> **TRY IT**
Exactly as they appear, copy the lines from the one holding "Click the Choose Your Own Adventure subtitle" through the end of the records, leaving pictures out.

-- AVAILABLE DATA follows --

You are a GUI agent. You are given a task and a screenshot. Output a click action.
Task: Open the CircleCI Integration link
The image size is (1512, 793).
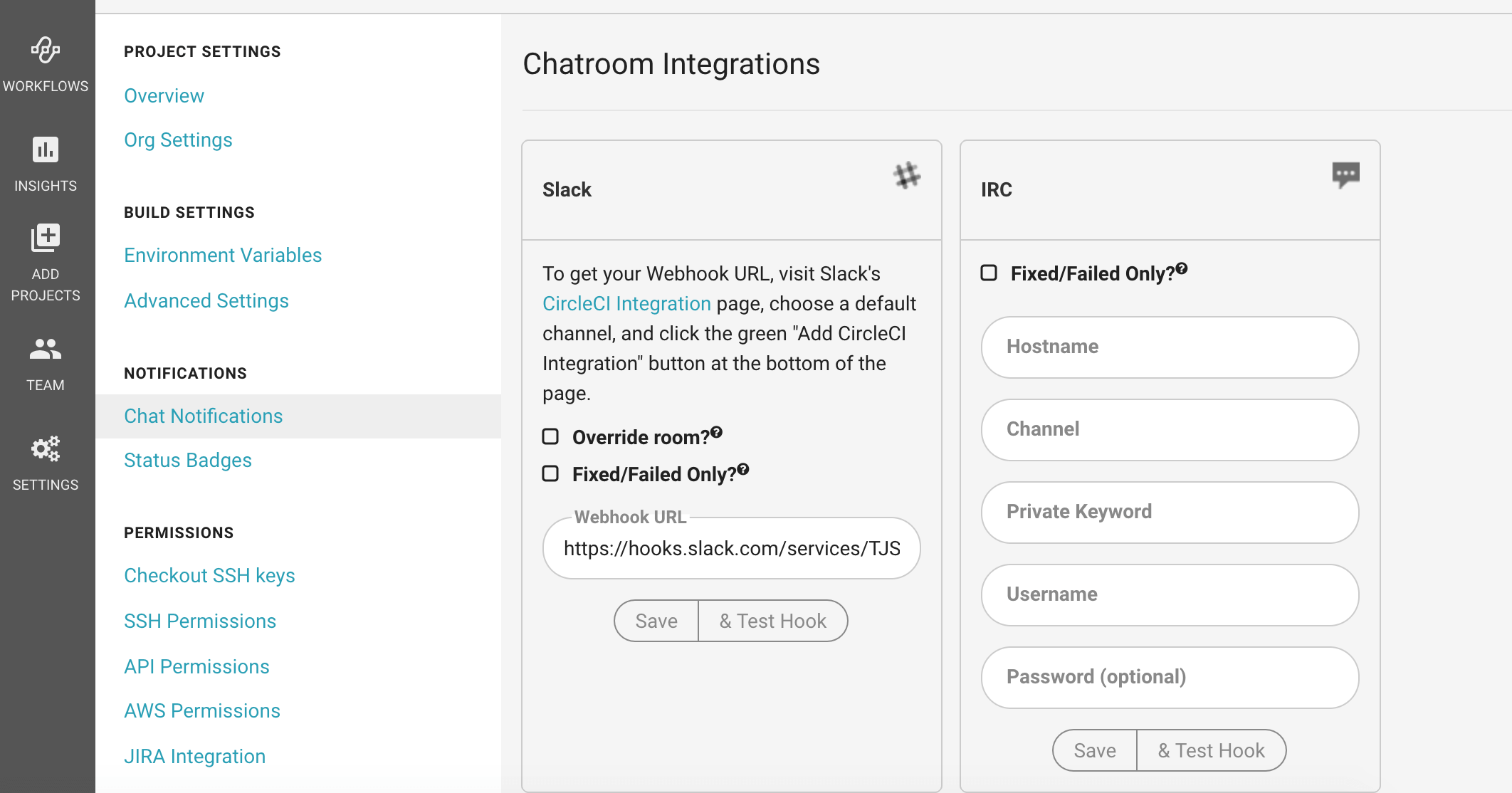tap(626, 304)
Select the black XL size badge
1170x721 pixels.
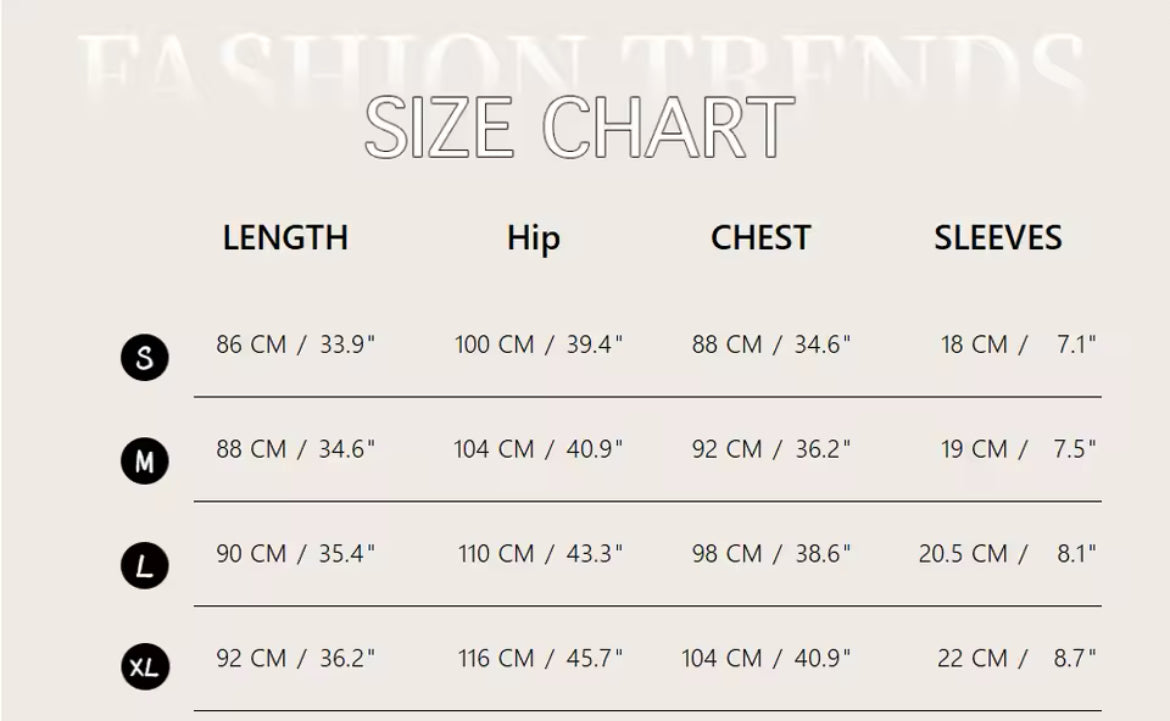tap(145, 668)
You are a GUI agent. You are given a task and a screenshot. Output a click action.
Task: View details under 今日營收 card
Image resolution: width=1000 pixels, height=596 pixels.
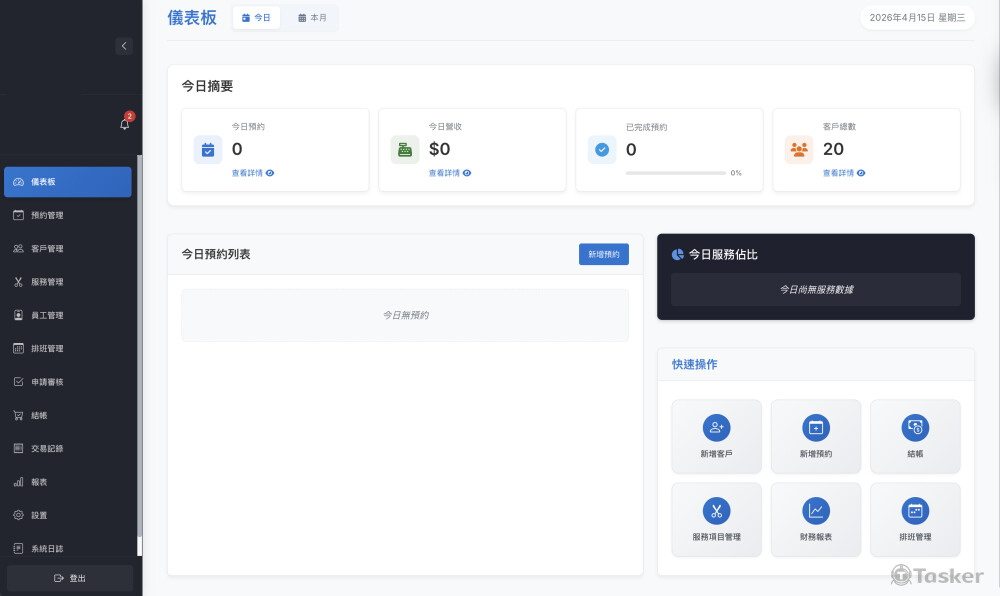450,173
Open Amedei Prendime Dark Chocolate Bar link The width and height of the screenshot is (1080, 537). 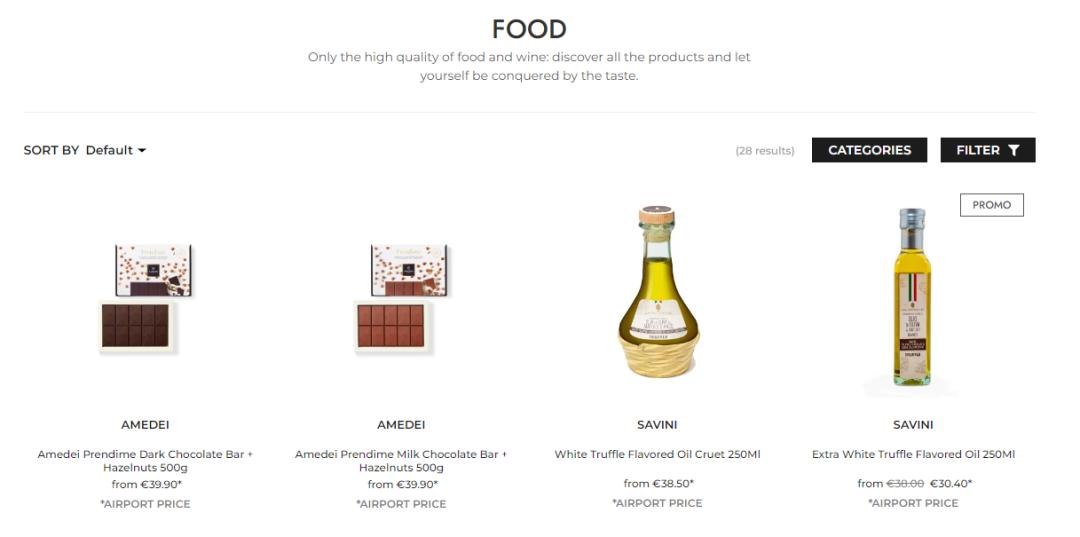pyautogui.click(x=145, y=460)
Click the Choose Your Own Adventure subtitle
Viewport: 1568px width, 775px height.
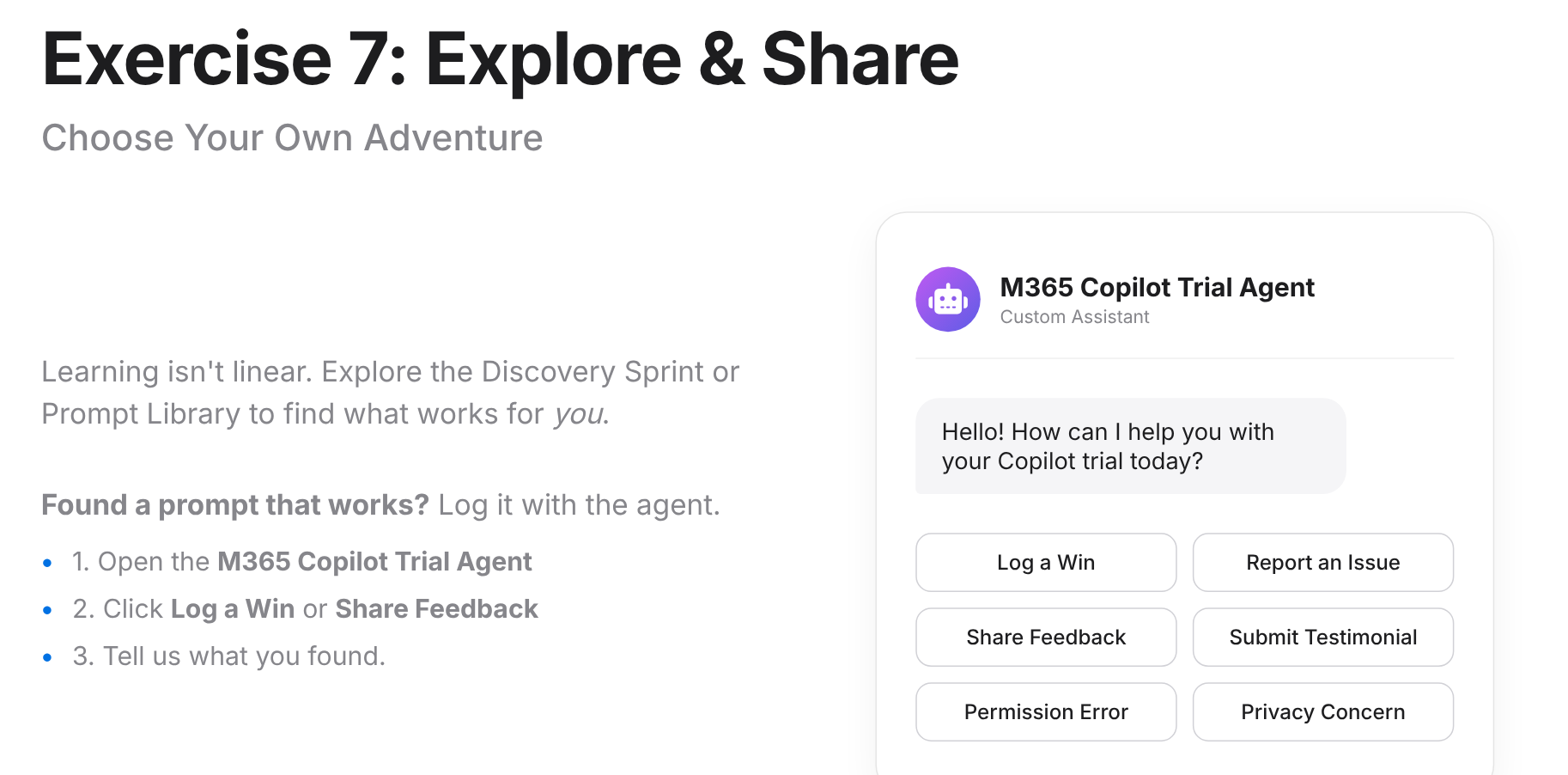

-- AVAILABLE DATA concluded --

> **SOLUTION TO THIS EXERCISE**
Click the Choose Your Own Adventure subtitle
Viewport: 1568px width, 775px height.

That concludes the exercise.